Of course, Trump isn’t just targeting local law enforcement in New York. In an all-caps rant on Truth Social Wednesday morning, Trump blasted federal officials — an evident reaction to the legal jeopardy he also faces from the Special Counsel investigation into his mishandling of classified documents: “Republicans in Congress should defund the DOJ and FBI until they come to their senses,” Trump wrote, accusing Democrats of having “totally weaponized law enforcement in our country” and “viciously using this abuse of power to interfere with our already under siege elections!”

Hours later, on The Donald — an online forum populated by many extremist followers of the ex-president — a top post reacted to the screeds against the Justice Department by Trump as well as by Rep. Marjorie Taylor Greene. The highest-ranking comments on a post titled “Charge the FBI for election interference” included thinly veiled threats at FBI agents. “Somebody THROW A FREAKING PIE ALREADY,” user BabbleRabble wrote. “Funny way to say grenade,” responded user pushbackv2. Hanging_Chad chimed in: “Not all field office roofs are pie proof.”

Trump’s diatribes against law enforcement have prominently highlighted the race of his prosecutors, or their (tenuous) links to high-profile Jewish donors.
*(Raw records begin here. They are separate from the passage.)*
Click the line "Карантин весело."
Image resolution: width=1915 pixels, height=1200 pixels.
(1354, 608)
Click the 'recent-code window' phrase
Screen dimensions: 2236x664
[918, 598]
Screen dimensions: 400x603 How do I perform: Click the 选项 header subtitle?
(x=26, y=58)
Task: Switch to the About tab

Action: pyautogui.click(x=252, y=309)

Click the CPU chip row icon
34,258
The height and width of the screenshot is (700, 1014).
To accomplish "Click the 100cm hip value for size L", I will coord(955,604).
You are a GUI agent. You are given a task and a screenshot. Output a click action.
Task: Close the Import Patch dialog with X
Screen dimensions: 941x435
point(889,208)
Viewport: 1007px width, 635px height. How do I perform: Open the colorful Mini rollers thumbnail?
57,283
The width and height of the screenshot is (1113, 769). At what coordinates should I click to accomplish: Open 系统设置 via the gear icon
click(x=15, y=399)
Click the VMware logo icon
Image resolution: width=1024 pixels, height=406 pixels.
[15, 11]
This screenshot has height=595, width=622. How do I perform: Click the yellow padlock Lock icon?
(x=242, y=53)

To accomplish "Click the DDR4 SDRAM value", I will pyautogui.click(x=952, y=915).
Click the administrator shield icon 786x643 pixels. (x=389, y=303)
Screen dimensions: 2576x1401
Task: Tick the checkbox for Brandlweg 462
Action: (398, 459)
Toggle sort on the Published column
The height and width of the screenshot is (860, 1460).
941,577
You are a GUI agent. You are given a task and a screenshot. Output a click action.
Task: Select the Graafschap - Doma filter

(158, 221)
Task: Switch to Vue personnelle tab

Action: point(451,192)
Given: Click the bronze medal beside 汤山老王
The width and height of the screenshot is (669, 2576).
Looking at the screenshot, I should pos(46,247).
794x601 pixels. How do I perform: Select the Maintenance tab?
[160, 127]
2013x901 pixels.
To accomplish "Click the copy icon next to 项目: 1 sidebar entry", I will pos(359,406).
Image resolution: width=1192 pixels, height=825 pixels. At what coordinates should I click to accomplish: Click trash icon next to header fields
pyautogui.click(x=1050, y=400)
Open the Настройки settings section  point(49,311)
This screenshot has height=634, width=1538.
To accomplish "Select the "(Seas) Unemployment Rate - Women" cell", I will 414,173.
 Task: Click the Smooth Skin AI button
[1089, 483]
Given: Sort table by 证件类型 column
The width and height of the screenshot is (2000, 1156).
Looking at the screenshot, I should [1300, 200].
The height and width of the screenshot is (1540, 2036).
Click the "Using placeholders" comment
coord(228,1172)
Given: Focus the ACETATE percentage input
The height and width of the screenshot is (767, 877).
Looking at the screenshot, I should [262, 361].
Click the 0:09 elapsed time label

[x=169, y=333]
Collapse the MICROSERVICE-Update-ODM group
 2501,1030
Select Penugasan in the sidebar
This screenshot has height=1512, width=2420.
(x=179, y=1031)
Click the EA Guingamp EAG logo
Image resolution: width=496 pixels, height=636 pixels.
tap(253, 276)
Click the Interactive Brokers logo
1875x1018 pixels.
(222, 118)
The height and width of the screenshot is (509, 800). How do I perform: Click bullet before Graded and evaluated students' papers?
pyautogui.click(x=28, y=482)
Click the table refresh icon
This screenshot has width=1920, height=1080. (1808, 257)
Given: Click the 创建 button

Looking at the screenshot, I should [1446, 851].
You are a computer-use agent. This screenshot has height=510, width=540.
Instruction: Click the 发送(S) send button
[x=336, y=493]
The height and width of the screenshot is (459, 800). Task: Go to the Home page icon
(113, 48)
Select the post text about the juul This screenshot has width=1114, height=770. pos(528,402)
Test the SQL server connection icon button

These remarks also appear to be stirring the fever swamps.

In his Mar a Lago speech Trump railed against Bragg as a “radical-left, George Soros-backed prosecutor.” He referred to Fani Willis, the law enforcement official leading the investigation of his alleged 2020 election interference in Georgia, as “a local racist Democrat district attorney in Atlanta.” He likewise decried his “persecution” in civil litigation at the hands of New York Attorney General Letitia James, whom he blasted as “another racist in reverse.”

Such attacks are feeding the narrative of far right-voices who traffic in smears that politically powerful Black Americans are seeking revenge on whites. Pete Santilli is a reactionary broadcast personality, who gained infamy covering the Bundy occupation of the Malheur Wildlife Refuge in 2016. He reacted to Trump’s arrest by railing against Bragg as a “frickin’ Black communist” — describing the DA as part of a new cabal of Black leaders seeking “reparations” and retribution.

“These Black Satanic communists have taken over the bureaucracy, and they’re getting back at The Man,” Santilli said, before restating himself, in case the dog whistle wasn’t clear the first time: “Taking down the White Man.”